» Исходный текст
►

В апреле 1864 года Кропоткин наконец выехал из Иркутска по направлению к границе, на полторы недели задержавшись в Чите. В дневнике, который вел Петр Алексеевич, появляются любопытные этнографические заметки о посещении бурятского ламаистского монастыря-дацана (позднее он посетует в дневнике на притеснение бурят и их религии), о быте местных казаков и кочевников-монголов, об их образе жизни и хозяйственных привычках. О буддистском дацане Кропоткин сразу же опубликует статью в газете[268]. Записал он, между прочим, и такой забавный эпизод: переводчик экспедиции, приехавший из Читы в бурятское селение Чиндант, привез для развлечения стереоскоп и порнографические картинки. «Надо было видеть, в какое удивление и азарт приходила хозяйка, когда я… стал показывать им эти картинки. Первое слово: живая, да какая, королевна, красавица (картина изображала женщину с обнаженными грудями, белую и очень полную). В азарт пришли: приводили мальчишку маленького (лет 12) смотреть картинки, просили показать девушке и т. п. Чувственность здесь страшно развита, оттого люди удивительно рано стареют…»[269] Кропоткин оставил картинки при себе, хотя они его уже не развлекали.

◄

» Исходные данные
►

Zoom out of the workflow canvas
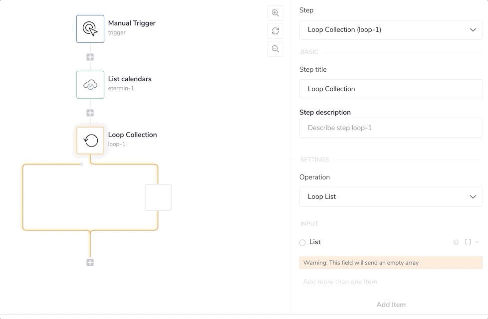488x319 pixels. 275,49
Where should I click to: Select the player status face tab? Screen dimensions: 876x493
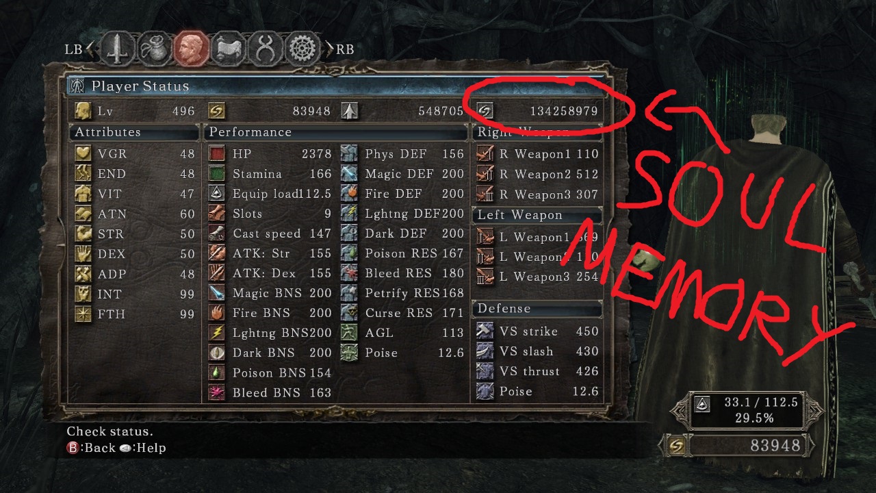(x=192, y=49)
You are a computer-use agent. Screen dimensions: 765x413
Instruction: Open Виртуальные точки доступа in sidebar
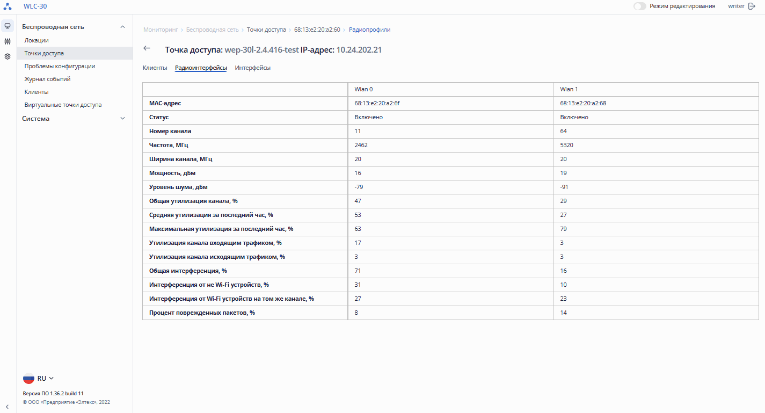pos(63,105)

◄

» Задание 1
Как перевести на английский предложение «Кропоткин оставил картинки при себе, хотя они его уже не развлекали.» из отрывка о Кропоткине?
» Задание 2
Перескажите короче абзац отрывка о Кропоткине, начинающийся словами «В апреле 1864 года», сохранив его основные факты.
» Задание 3
Продолжите отрывок о Кропоткине после его последнего предложения.

» Ответ 1
Kropotkin kept the pictures, although they no longer amused him.

» Ответ 2
В апреле 1864 года Кропоткин выехал из Иркутска к границе, задержавшись на полторы недели в Чите. В его дневнике появляются этнографические заметки. Он пишет о бурятском ламаистском дацане (позже посетует на притеснение бурят и их религии), о быте казаков и кочевников-монголов, об их образе жизни и хозяйстве. О дацане он сразу опубликует статью в газете. Записан и эпизод в селении Чиндант: переводчик экспедиции привез из Читы стереоскоп и порнографические картинки, которые привели хозяйку в удивление и азарт. В записи отмечено, что чувственность здесь сильно развита и люди рано стареют. Картинки Кропоткин оставил у себя, хотя они его уже не развлекали.

» Ответ 3
В двадцатых числах мая экспедиция, замаскированная под торговую, вступила во владения Цинской империи. В ее состав, помимо Кропоткина (в роли «купца Петра Алексеева») и четырех казаков, входили также монгол-переводчик, эвенк-переводчик с маньчжурского языка и четверо служителей. Караван состоял из сорока одной лошади на продажу и четырех телег. Для прикрытия везли плис, мануфактуры и другие товары, а также продовольствие. Старшиной каравана считался казачий урядник Сафронов, который и должен был вести переговоры с китайскими властями[270]. Оружия при них не было. «На мне был такой же синий бумажный халат, как и на всех остальных казаках, – вспоминал Петр Алексеевич, – и китайцы до такой степени не замечали меня, что я мог свободно делать съемку при помощи буссоли»[271]. Впрочем, как свидетельствует казачий офицер П. Н. Ковригин, очевидец подготовки этой экспедиции, рассказавший о ней ссыльному революционеру И. И. Попову, не только он, но и сопровождавшие караван буряты и казаки распознали, что «купец самодельный, все приемы и говор у него деланый»[272].
Путь вел через горы и долины на восток, а затем по китайской дороге через высокий хребет Хинганских гор и далее – к Амуру. «Ехали мы нескоро – верст по 30–40 в день. Поднимались со светом, ехали шагом. Я все время делал глазомерную съемку, то есть буссолью определял направление пути, а часами число пройденных верст, и на каждой точке зачерчивал на скорую руку, на глаз нанося окрестную местность»[273], – сообщал Кропоткин брату.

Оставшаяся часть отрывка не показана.